Microsoft on Wednesday said it is releasing its first public test version of Windows Server 'Longhorn' as the company works to get the release out the door.
Microsoft said it still plans to finalize the code this year--a stage known as releasing to manufacturing--though the launch event for the product may not come until next year.
"The odds are the launch will be in 2008, but we haven't signed up for a specific launch date," said Ward Ralston, a senior technical product manager in Microsoft's Windows Server group.
Businesses will be able to download the code once Microsoft releases it to manufacturing, though most enterprises go through a fairly lengthy testing process with new server releases. Server makers set their own schedule for adding the software onto new systems. Ralston said that the company feels it is on track with the product and is looking to get a broad array of testers to try out the new test version, Beta 3.
"We're trying to get as many testers as we possibly can get," Ralston said. The first two beta versions and other community technology preview versions have been released only to select testers, which include some of Microsoft's early adopter customers, developers and internal Microsoft users.

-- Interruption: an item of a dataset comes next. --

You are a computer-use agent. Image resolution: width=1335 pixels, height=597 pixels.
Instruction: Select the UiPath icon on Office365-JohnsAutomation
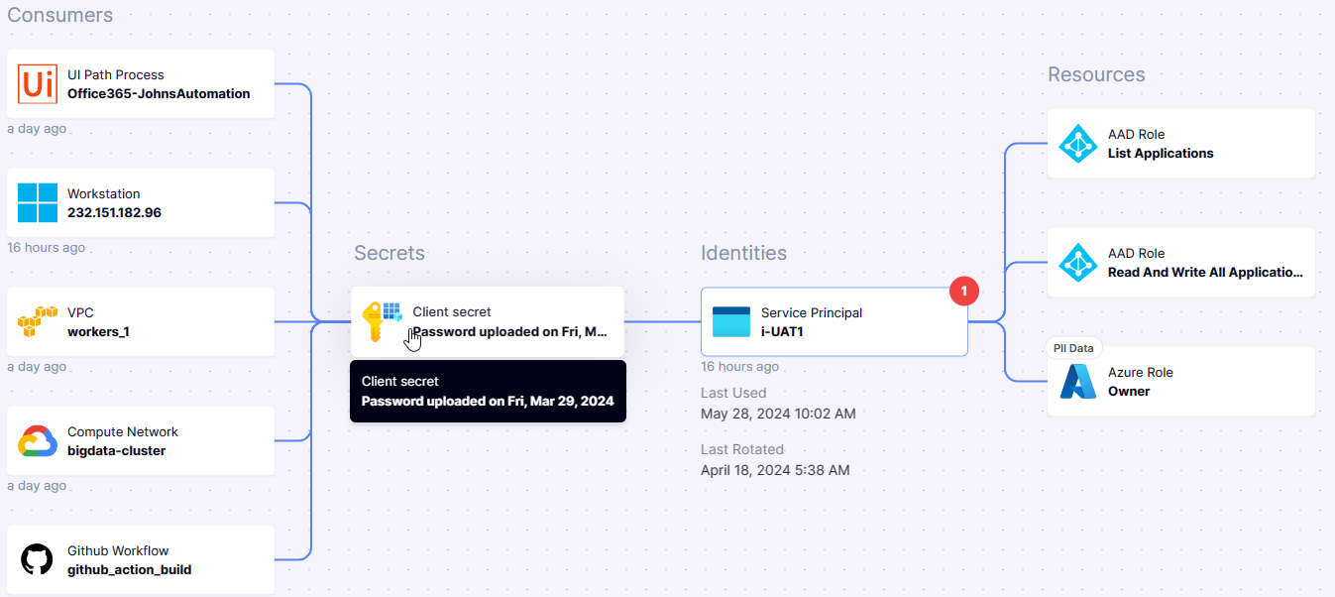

Beta 3, like a recently released private test version, is "feature complete," Ralston said, including new features just added to the program such as the PowerShell command line interface and several new server roles. Microsoft released Beta 2 of Longhorn Server to developers last May. The next milestone, after Beta 3, would be a near-final "release candidate" version, Ralston said.
One analyst said recent test builds of the product appear to be in remarkably good shape. "I'm very impressed with how stable it is," said Directions on Microsoft analyst Michael Cherry. Cherry said it was important that Microsoft has been able to add in PowerShell, noting that Microsoft has many technology initiatives, some of which have been slow to find their way into products.
Not everyone is convinced the product will be wrapped up this year, however. Even with Microsoft shipping the broadly available beta, Gartner analyst John Enck said that his firm believes there is a 40 percent chance Microsoft will release the software to manufacturing this year and a 60 percent chance it won't happen until next year.